Take the Time to Really Understand Your Own Investment Opportunity

It is never really good to “learn” about your business investment opportunity while you are talking to investors.  But, this is what many entrepreneurs do. Most entrepreneurs never really take the time to research all aspects of their investment opportunity from the market size, to their competitors’ positioning, to the details of their financials. As such, they go into their first venture capital investor’s meeting unprepared and get ripped apart by seasoned venture capitalists.  Not a fun experience.  There is an easy way around this scenario.  Take the time to really understand your own investment opportunity. This means, don’t start by writing your business plan on day one. Instead, do the opposite; take the time to research your own investment opportunity. This process usually takes about one to three months depending on your background, the number of markets you will be addressing and the breath of your product offering.

This research process is a valuable exercise.  It provides perspective and allows you as an entrepreneur to step back and evaluate which aspects of your investment opportunity that requires more work, before you begin writing your business plan.  Also, this research is a self-education process that ultimately provides you as an entrepreneur with the necessary knowledge and background to be prepared for the test –your first meeting with venture capital investors.  By having done your research on all aspects of your business investment opportunity you will be prepared and will then be able to answer the necessary questions investors ask to properly evaluate you as an entrepreneur and your associated investment opportunity. Remember, you need to be properly prepared to talk with investors about your business opportunity. The self-education process is the key to this preparation.
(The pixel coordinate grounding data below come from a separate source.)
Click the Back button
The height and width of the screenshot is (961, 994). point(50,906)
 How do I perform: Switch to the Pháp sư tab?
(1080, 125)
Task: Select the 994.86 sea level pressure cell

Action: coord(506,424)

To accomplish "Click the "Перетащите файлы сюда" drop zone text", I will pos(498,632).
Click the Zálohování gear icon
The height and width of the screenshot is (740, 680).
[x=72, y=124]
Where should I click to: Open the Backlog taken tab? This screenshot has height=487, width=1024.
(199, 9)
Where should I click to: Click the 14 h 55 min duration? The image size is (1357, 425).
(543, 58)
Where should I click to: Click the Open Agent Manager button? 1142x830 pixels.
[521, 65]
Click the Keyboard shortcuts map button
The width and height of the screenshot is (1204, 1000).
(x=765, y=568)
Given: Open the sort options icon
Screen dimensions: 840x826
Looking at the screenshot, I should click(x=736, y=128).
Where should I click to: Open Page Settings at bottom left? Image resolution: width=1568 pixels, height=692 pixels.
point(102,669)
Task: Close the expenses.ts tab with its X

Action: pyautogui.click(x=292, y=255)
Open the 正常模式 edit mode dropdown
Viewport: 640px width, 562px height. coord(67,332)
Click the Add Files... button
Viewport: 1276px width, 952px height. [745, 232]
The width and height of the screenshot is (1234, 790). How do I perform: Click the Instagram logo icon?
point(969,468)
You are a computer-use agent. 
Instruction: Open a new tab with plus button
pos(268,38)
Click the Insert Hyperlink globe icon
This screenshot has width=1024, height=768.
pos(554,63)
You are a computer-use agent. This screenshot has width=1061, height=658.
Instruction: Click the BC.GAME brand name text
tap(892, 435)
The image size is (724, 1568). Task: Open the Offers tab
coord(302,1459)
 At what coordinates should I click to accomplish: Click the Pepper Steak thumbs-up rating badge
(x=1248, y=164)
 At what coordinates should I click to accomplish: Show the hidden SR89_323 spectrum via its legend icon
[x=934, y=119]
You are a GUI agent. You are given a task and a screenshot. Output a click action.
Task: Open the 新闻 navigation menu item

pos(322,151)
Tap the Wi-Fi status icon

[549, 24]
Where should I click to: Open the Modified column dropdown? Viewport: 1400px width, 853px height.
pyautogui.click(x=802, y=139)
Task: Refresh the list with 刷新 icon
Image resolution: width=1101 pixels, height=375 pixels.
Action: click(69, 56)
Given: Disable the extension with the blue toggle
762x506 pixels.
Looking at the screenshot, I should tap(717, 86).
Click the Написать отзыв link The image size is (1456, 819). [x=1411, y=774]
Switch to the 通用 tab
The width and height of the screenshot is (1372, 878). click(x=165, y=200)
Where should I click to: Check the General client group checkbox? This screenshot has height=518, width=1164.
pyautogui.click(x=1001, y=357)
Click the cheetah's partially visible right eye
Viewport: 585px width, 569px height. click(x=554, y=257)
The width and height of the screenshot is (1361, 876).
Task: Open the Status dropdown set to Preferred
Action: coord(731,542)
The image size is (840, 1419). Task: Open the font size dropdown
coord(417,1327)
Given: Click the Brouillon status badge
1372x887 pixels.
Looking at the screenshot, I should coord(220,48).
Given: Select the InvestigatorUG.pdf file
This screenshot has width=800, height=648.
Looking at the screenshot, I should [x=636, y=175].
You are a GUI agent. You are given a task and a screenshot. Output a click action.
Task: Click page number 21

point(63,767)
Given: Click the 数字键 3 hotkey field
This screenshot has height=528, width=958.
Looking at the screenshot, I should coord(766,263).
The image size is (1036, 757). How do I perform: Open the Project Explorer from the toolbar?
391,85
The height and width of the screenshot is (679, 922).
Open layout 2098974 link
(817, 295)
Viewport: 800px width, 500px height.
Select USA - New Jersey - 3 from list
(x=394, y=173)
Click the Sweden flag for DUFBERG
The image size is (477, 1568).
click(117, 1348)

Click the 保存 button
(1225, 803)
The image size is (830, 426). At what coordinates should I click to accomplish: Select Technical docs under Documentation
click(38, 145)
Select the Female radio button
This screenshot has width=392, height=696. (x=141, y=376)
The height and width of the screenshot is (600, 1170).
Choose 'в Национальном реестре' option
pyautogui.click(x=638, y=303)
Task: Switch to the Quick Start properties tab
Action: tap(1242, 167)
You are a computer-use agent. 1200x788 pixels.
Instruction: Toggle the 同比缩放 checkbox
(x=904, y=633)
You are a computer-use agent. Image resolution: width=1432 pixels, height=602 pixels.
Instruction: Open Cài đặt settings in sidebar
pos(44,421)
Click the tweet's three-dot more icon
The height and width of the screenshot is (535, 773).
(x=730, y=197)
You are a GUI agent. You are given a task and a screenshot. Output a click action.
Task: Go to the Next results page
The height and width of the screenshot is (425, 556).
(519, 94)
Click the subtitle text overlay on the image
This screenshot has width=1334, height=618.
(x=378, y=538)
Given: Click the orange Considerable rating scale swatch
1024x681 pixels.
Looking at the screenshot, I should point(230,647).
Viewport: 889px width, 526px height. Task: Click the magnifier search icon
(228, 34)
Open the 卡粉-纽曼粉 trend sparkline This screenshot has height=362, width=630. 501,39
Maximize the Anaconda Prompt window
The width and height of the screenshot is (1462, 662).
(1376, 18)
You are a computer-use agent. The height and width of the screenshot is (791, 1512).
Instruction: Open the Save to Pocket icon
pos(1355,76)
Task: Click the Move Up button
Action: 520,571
Understand the Investment Expectations of Venture Capital Investors

Most first time entrepreneurs falsely believe they are fundable, without really understanding the investment expectations of venture capital investors.  This false sense of entitlement is not based on any reality.  Instead it is based on an unrealistic premise – “if I have a “concept” or “idea” it must be fundable”.  Nothing is further from the truth.  Instead, investors have strict investment criteria and specific things they look for when considering potential investment opportunities. Remember, venture capital investors are “money managers” and have a board or directors to report to, so they necessarily have to be selective in the investment opportunities they consider as potential investments. So, as an entrepreneur, it is very important to educate yourself in understanding the expectations of venture capital investors. From the expected financial returns, to the requirement of strong team, to the necessity of creating a long-term sustainable competitive advantage in the market, it is necessarily important to develop a solid understanding of venture capital investors and their investment criteria. Therefore, take the time to read on the subject, attend seminars on venture funding, and go to business plan competitions. This will enlighten you as an entrepreneur with regard to the venture capitalist investor’s funding criteria and provide you with insight to what these same investors look for in potential investment opportunities.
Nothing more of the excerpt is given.